Ni Dawson (mort en 1916) ni Woodward (en 1944) n’ont vécu pour assister à la résolution de l’affaire, et pendant des décennies, le mystère sur la paternité de la supercherie et les motifs qui l’ont suscitée est resté entier. Certains ont suggéré l’implication d’Arthur Conan Doyle, le créateur de Sherlock Holmes, comme un moyen de se venger des scientifiques qui méprisaient son spiritisme. Cependant, pendant des décennies, la plupart des doigts accusateurs ont pointé dans la même direction : Dawson.
Des enquêtes approfondies menées par Russell ont désigné Dawson comme l’auteur de la fraude, une conclusion renforcée en 2016 grâce à une étude dirigée par De Groote. L’analyse des vestiges originaux avec les techniques actuelles a révélé que le modus operandi était le même pour la création de tous les faux fossiles : les échantillons ont été teintés en brun, les fissures ont été remplies de gravier et scellées avec du mastic de dentiste, « reliant tous les spécimens des sites Piltdown I et Piltdown II à un seul faussaire-Charles Dawson », indique l’étude.

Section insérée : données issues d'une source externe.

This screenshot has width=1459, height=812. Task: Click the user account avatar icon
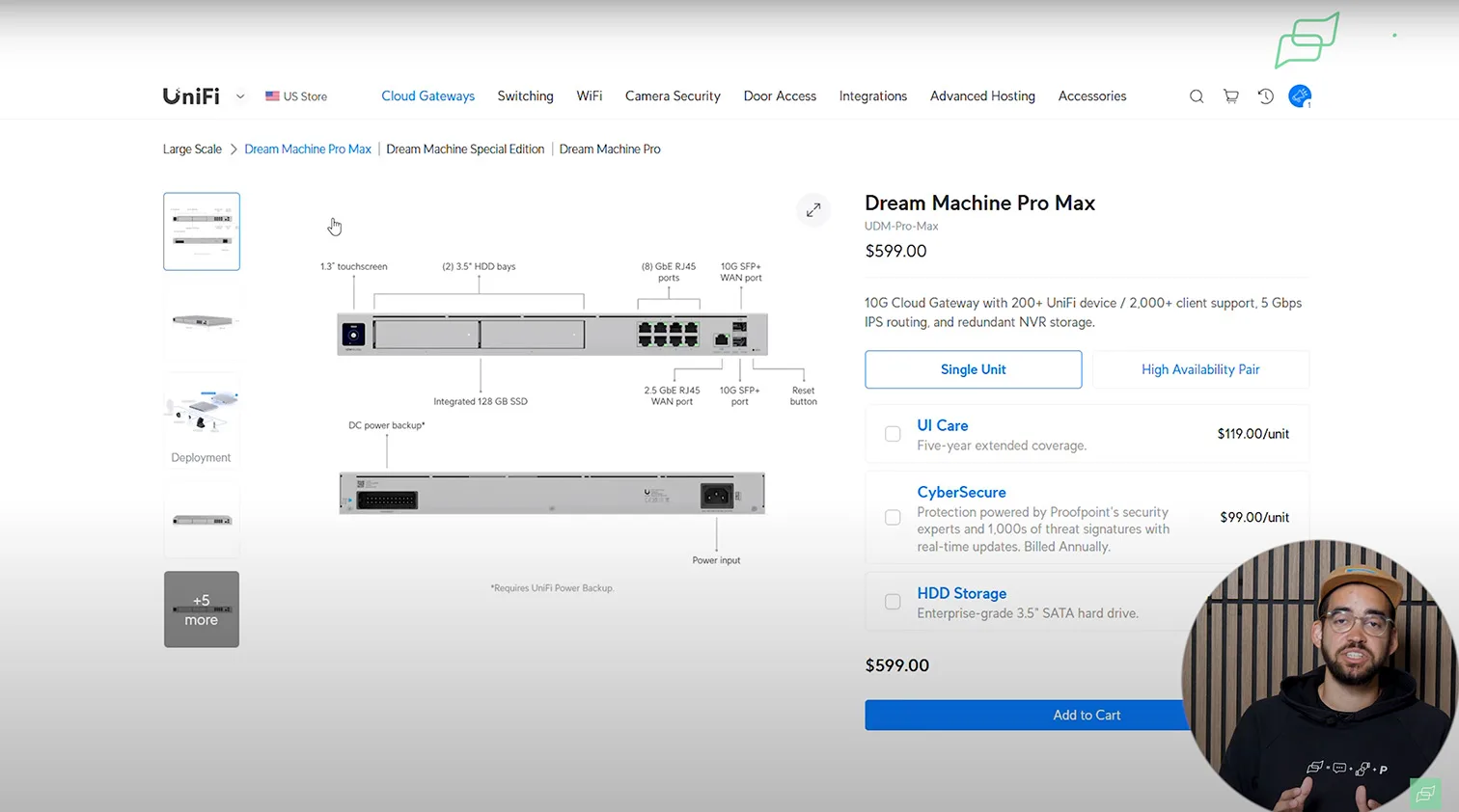click(1300, 96)
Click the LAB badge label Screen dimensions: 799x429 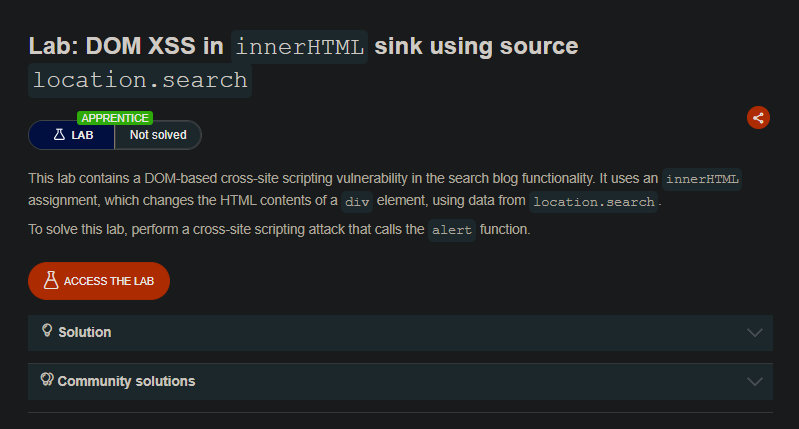72,135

La motivation de Dawson a été attribuée à son ambition d’obtenir une reconnaissance scientifique. « Piltdown est moins une fraude « unique » que l’étape finale d’une carrière de canulars, 38 au total, que Dawson a créés pour faire progresser son statut d’universitaire », explique Russell. « Lorsqu’il est mort, Piltdown est mort avec lui, car il n’y a plus eu de découvertes dans le cadre des fouilles, qui ont duré 21 ans après sa mort. » Pour Russell, « c’était un maître de la fraude, un individu très intéressant, presque comme Jekyll et Hyde ».